━━━ SOURCE DATA

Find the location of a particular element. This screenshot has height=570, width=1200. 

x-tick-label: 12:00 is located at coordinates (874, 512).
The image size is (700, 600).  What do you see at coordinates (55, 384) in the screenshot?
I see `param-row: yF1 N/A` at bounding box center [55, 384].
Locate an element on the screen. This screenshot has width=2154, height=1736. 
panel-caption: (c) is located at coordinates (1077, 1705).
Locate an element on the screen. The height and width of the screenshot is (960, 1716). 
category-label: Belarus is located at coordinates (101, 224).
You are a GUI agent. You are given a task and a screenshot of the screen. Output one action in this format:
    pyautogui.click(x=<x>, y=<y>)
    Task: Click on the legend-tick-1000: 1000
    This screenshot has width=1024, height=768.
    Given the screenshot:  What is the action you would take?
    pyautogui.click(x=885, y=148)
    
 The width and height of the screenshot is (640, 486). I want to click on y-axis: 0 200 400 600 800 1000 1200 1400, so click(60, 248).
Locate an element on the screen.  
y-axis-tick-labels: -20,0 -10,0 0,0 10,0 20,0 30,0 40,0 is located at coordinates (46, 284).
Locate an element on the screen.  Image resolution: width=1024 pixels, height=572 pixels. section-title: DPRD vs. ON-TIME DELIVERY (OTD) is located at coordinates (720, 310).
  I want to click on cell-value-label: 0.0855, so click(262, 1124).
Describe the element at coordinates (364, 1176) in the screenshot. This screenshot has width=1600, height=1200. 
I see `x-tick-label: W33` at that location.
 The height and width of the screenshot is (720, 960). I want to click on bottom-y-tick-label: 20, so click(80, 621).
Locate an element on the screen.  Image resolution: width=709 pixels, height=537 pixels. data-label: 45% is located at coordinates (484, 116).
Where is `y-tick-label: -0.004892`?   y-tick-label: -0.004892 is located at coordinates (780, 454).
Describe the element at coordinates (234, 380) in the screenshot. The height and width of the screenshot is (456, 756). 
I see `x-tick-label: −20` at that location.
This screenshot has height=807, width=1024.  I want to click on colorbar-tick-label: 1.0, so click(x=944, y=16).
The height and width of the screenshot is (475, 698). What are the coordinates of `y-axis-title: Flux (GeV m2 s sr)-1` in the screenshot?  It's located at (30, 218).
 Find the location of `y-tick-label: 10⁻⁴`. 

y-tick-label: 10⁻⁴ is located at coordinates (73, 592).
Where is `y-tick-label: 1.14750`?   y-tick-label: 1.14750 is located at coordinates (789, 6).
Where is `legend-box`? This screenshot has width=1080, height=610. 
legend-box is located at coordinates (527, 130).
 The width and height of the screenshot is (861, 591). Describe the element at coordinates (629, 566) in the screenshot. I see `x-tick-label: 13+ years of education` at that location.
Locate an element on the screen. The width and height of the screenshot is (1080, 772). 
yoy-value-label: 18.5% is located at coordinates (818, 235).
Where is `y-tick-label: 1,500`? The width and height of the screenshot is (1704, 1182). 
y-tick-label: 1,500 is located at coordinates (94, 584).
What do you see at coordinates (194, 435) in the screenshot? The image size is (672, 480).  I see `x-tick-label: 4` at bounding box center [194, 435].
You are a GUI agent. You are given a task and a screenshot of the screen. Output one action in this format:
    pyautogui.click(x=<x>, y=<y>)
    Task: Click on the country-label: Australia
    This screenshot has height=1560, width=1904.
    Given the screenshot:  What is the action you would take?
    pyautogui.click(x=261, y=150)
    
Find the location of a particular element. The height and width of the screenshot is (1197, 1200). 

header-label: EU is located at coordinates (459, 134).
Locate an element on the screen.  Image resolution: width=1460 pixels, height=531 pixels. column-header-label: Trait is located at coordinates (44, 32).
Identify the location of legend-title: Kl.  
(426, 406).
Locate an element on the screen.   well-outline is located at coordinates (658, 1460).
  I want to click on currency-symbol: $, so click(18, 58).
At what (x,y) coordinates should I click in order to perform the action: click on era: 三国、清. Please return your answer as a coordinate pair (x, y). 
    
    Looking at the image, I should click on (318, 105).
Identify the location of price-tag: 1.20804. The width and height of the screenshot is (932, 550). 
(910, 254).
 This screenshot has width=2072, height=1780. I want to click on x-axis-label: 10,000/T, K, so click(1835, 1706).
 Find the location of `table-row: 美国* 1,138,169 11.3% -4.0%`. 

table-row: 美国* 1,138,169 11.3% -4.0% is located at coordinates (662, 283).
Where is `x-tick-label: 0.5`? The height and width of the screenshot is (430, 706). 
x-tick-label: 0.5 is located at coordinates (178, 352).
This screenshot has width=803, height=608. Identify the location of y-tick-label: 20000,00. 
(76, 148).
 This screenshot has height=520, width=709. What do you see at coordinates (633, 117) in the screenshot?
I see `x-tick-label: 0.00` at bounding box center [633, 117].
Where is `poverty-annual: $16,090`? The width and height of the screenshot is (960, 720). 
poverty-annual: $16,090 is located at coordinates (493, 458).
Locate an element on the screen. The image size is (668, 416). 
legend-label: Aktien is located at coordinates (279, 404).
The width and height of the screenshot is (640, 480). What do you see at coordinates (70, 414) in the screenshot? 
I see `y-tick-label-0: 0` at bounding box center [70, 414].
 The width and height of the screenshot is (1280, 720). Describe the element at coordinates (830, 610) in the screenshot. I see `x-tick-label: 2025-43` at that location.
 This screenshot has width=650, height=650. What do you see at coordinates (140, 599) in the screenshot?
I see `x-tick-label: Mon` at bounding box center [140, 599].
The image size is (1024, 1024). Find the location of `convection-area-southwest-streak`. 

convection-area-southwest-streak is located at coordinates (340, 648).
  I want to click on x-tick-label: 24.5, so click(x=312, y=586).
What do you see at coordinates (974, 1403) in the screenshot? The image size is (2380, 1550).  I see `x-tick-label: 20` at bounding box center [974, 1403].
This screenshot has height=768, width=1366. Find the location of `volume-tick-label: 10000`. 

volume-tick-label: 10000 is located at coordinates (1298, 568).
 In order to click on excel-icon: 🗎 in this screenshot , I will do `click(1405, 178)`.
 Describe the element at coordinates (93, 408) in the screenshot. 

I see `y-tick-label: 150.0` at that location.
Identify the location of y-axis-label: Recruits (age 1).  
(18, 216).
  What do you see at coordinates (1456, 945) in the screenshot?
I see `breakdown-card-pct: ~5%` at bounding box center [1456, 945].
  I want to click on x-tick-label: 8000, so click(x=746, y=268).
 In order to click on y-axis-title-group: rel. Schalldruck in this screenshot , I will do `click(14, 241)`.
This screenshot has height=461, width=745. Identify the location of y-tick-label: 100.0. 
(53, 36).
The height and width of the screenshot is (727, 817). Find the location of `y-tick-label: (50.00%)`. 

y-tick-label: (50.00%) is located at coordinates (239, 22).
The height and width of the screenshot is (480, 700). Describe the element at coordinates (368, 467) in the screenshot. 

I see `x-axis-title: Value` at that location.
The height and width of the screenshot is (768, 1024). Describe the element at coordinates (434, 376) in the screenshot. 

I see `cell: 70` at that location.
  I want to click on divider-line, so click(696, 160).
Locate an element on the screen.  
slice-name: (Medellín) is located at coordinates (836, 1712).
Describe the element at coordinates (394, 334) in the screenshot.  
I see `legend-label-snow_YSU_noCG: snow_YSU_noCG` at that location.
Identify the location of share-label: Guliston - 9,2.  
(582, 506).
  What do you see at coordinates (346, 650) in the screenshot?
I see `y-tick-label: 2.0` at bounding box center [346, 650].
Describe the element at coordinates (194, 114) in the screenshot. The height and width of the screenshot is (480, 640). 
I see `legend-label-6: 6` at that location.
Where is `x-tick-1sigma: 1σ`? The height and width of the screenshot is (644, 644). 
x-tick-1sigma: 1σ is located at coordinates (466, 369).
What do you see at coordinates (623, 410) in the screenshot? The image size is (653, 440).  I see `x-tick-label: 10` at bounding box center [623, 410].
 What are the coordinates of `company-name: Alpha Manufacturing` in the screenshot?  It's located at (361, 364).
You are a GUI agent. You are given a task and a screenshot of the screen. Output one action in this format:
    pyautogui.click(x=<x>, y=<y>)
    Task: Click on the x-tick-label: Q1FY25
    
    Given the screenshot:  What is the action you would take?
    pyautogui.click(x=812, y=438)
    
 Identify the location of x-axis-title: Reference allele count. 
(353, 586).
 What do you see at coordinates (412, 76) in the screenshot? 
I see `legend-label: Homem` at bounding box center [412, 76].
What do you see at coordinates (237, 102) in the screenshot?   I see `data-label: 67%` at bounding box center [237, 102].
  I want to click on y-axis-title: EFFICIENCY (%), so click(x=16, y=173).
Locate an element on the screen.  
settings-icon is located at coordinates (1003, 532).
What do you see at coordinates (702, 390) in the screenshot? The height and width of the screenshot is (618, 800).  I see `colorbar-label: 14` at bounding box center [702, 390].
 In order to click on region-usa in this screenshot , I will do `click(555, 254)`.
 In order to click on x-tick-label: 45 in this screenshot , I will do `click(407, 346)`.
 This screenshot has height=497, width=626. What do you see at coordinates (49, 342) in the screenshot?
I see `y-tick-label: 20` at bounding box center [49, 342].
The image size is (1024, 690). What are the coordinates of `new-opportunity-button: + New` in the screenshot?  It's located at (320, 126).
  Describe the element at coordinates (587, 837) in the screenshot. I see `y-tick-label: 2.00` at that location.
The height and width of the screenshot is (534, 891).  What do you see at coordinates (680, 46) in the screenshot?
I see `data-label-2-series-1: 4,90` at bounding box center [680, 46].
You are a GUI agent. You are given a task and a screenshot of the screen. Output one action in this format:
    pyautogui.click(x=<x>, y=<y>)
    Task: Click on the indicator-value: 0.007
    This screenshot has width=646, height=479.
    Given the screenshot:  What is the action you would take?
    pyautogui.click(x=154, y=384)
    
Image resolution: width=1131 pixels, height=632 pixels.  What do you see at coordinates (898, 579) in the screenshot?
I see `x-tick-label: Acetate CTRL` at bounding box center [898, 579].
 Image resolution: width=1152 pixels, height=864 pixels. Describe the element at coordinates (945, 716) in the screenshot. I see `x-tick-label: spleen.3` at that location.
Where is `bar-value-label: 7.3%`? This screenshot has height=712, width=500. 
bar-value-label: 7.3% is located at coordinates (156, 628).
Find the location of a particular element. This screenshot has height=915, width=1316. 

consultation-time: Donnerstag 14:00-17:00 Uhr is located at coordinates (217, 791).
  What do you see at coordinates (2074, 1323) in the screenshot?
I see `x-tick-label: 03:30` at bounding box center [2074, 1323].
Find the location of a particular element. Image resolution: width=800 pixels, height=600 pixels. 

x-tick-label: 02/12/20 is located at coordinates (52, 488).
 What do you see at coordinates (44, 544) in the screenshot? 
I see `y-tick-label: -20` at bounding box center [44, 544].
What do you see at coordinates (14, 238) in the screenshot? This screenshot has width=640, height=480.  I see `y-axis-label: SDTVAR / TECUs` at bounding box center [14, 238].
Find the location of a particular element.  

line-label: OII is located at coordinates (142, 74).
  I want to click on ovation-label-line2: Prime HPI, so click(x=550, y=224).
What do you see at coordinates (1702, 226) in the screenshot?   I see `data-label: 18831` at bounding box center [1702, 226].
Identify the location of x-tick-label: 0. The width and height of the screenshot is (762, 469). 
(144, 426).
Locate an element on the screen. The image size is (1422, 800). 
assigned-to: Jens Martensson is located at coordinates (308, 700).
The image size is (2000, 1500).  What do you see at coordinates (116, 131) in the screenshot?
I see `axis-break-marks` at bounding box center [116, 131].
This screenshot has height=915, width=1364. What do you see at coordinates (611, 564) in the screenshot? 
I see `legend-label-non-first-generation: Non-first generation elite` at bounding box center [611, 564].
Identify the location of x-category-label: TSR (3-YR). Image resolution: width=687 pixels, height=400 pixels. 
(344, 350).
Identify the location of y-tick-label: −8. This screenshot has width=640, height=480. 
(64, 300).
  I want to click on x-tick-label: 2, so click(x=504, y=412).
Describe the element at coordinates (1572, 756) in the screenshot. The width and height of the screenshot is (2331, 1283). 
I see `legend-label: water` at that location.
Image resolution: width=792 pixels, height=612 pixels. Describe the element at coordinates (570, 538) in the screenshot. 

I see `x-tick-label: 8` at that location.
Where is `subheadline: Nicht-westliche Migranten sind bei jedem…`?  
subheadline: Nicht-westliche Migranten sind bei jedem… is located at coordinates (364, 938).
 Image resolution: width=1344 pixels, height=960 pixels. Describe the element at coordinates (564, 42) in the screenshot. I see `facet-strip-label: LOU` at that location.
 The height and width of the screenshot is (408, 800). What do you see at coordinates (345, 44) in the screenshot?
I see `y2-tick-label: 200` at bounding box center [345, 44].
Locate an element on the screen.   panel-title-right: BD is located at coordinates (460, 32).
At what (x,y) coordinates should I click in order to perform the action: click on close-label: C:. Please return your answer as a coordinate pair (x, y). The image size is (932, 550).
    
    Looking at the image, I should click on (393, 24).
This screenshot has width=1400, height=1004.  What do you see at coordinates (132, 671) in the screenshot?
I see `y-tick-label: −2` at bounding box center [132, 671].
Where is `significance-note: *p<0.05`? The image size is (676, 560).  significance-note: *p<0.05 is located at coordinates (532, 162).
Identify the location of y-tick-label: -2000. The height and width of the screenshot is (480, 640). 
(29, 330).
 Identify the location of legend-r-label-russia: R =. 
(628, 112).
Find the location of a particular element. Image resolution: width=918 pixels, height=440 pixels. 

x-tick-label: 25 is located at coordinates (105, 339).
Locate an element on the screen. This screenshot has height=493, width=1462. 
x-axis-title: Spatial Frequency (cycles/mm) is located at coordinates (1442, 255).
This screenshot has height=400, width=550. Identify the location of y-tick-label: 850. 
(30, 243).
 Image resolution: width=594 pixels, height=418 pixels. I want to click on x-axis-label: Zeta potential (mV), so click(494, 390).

━━━━━━

# [DESCRIPTION OF THE TASK]
Switch "Identify the location of" to "Find the location of" in the lines starting at the one containing "I want to click on ovation-label-line2: Prime" and ending at the one containing "(144, 426).", leaving everything else unchanged.

# [SOLUTION FOR THIS EXERCISE]
  I want to click on ovation-label-line2: Prime HPI, so click(x=550, y=224).
What do you see at coordinates (1702, 226) in the screenshot?   I see `data-label: 18831` at bounding box center [1702, 226].
Find the location of x-tick-label: 0. The width and height of the screenshot is (762, 469). 
(144, 426).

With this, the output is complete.